Horav Tzvi Kushelevsky, Shlita, explains that not only are these reasons not contradictions with one another, but, in fact, they complement one another in underscoring the Jews’ merit for redemption. Identity plays a crucial role in life, both on the personal and national levels. Klal Yisrael was confronted with a serious identity crisis. On the one hand, they were Bnei Avraham, Yitzchak and Yaakov. As descendants of the Patriarchs, they should have (and did) develop a continued self-image that remained constant, even as new aspects of their national self were competing on the horizon. They were Jews living in Egypt, exposed to and bombarded by a counter culture that undermined their past and eroded their future. They questioned their values, spiritual beliefs, role in society and even purpose in life. The identity crisis was almost a roll of the dice in terms of predicting how they would swing.
Baruch Hashem, their early upbringing saved the day by maintaining their national character and identity through their commitment to a glorious past founded by the Patriarchs. They were anchored in Judaism, despite their weakness toward temptation resulting from their lack of pride, due to their being subject to the cruel enslavement. The Rosh Yeshivah explains that had we not asserted our national individuality and exclusivity, had we not remained distinct, nothing would distinguish us from our Egyptian “hosts.” The Jewish nation would simply not have existed – period! This may be likened to a drop of milk that spilled into a pot of meat (which is 60 times more), so that the milk is bateil, nullified, has no distinct presence (i.e. it is not noticeable).
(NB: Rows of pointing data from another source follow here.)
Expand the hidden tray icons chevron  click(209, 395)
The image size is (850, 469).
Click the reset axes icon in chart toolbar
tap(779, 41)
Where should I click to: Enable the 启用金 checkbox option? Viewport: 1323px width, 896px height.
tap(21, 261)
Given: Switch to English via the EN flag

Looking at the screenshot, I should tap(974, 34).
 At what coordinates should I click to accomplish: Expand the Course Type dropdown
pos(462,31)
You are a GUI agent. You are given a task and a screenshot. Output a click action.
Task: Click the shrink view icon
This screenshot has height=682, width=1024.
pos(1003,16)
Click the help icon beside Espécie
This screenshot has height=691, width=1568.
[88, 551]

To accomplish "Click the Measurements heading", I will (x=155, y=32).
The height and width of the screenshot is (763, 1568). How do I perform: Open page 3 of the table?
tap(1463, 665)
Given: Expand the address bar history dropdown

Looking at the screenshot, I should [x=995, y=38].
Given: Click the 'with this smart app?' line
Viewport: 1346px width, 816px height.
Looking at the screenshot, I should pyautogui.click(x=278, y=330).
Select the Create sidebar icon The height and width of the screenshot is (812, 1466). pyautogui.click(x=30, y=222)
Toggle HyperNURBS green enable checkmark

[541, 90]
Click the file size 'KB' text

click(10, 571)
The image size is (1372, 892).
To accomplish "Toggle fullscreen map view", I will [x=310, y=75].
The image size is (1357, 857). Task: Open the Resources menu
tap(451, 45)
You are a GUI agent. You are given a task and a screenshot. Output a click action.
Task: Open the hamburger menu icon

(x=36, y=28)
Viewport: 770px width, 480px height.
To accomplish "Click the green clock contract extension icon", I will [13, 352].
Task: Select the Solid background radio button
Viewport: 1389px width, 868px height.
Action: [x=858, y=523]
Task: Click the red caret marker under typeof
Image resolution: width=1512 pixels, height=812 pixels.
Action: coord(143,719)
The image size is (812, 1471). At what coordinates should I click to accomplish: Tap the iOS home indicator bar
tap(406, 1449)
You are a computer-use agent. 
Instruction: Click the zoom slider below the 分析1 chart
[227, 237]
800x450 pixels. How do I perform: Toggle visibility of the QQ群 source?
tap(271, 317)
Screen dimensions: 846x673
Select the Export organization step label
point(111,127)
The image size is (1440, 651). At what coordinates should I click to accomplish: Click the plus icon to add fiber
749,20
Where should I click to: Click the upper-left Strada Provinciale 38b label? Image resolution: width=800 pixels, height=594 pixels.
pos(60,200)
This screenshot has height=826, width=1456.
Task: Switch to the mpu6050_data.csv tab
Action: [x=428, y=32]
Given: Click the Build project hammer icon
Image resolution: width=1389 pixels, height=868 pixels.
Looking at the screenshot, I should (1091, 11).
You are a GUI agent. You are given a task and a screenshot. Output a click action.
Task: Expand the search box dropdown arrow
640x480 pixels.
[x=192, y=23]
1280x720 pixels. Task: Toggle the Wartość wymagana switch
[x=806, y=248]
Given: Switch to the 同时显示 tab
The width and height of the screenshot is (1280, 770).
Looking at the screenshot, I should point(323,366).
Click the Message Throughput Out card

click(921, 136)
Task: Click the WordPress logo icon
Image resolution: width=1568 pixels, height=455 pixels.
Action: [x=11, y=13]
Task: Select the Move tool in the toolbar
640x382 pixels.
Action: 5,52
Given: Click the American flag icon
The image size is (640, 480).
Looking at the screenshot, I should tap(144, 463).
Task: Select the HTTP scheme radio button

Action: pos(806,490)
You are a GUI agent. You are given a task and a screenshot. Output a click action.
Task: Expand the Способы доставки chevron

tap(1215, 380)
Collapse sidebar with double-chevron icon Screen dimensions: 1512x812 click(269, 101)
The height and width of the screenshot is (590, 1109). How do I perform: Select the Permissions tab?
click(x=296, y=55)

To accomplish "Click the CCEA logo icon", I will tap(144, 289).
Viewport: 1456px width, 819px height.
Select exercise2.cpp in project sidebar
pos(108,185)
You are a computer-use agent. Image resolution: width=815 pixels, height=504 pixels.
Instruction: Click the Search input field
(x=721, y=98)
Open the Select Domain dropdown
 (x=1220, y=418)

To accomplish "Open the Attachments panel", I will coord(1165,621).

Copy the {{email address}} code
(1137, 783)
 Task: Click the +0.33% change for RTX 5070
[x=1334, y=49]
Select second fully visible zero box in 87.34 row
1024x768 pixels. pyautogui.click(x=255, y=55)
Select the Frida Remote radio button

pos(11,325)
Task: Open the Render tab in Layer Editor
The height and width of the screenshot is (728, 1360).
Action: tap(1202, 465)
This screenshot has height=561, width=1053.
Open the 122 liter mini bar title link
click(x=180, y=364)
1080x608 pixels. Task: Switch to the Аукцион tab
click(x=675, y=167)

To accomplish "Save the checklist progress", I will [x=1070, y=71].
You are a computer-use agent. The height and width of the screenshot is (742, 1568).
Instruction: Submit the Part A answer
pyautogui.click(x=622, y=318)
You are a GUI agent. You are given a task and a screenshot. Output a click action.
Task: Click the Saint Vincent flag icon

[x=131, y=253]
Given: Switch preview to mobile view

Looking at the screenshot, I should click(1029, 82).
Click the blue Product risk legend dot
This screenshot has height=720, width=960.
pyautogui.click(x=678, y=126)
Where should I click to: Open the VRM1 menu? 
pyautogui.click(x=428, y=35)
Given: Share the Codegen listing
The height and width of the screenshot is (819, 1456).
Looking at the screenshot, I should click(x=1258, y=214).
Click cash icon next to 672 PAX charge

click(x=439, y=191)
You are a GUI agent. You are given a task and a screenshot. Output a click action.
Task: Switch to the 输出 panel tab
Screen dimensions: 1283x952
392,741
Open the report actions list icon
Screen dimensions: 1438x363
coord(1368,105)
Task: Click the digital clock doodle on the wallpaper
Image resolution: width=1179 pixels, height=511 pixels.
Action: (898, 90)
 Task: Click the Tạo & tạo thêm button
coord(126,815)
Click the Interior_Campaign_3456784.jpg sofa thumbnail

We did not adopt Egyptian values and culture. Their mode of speech was an anathema; their behavior even more so. We retained our moral values and our Jewish names. Our ethical character was not impaired by lashon hora. By successfully retaining our Jewish persona, we could then turn toward mitzvah observance which ultimately engendered the merit through which we became worthy of redemption.